We index data per day, per hour and continuously, but this topic is about the the per day stuff. It's actually closer to 360 mil not 250 now. New data that comes in changes matches on older data so the pipeline needs to run on all the data again. We also upgrade our algorithms for data processing over time and this requires rebuilding the whole thing. It's easiest just to do the whole thing daily for some data.

Hard to predict how the data will grow. We keep getting asked for more data, getting new clients, improving algorithms that require more data. We need to be able to handle it all.

We are far past the point of one pipeline or query machine being sufficient. Some production things generate like 800+ queries per second already, and the ETL pipeline already uses 16 machines. The bottleneck in my example is the one indexing machine that takes 8 hours to finish and that's the piece of this I'm working on fixing. Indexing needs to get distributed like the rest of the pipeline. That specific example was just to give some context.

Not sure what you mean by using doc type for routing. Certain indices are a single doc type. Some indices are multiple doc types depending on the usecase. We certainly do not want all docs of one type to end up on a single shard. That would be bad.

Let's address the performance of indexing 360mil docs issue you have first to see if this will help.

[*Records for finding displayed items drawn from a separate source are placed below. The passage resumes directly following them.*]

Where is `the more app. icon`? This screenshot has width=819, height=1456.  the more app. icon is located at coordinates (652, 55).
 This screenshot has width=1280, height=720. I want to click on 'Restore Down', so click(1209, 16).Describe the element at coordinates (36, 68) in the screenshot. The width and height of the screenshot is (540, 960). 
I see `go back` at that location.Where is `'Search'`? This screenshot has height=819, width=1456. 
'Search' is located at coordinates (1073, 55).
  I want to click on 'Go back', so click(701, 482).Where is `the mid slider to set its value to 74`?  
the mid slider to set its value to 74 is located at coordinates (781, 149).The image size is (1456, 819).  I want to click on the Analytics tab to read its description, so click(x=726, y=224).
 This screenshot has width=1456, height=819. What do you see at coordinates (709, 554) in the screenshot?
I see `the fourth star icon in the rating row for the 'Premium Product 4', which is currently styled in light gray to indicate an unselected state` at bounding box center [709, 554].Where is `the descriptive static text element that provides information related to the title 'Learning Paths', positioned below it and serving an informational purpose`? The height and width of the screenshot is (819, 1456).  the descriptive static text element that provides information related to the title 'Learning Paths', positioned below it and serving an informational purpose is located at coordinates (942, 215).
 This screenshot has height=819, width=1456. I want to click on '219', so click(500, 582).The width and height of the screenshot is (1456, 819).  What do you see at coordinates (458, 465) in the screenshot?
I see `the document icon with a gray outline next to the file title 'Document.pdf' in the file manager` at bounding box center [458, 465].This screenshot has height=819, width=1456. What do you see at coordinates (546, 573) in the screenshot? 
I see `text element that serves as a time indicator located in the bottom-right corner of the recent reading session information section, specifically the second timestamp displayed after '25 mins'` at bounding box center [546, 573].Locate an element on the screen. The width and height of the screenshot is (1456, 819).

If you use ES Java API to index data, there is a class called BulkProcessor that you can use to index data in bulk. It has 4 parameters: bulk size, bulk actions, flush interval, and concurrent requests, that you can play to see what works and what does not work with your data and environment.

It also allows you to put in a BulkProcessor.Listener in which you can display the submitted bulk actions, bulk size, and the time it takes to process (or index in the case) the number of documents as stated by the bulk actions.

By doing this, hopefully you can address the issue that you have.

Another thing that you may want to check if you have not done so is the HEAP_SIZE vs system RAM and the number of processors. In theory, the HEAP_SIZE is good upto 32GB (I think that's what the document says, I normally set it to 30GB) but you need to reserve at least 50% of system RAM for Lucene for indexing. In your case, with a 128GB RAM, you should have no problem of using 30GB HEAP_SIZE. The number of processors can be specified in ES configuration file, elasticsearch.yml. This setting will let ES behave better, and you won't see the mysterious error about running out of file descriptors or something similar from ES. The reason I mention this attribute is because it looks like you have other things running in the same machine, not just ES instance.

If you run a process in this machine to index the data, you'll need to reserve some memory for it too and also it depends on the size of the document and what you do with it before indexing it, it should have adequate resources to do so.

After trying these with the existing HW and resources, and you are still not able to achieve the performance you would like to, I think you'll need to split the process up where the ES cluster needs to be outside of this node and the cluster needs to have more than one node.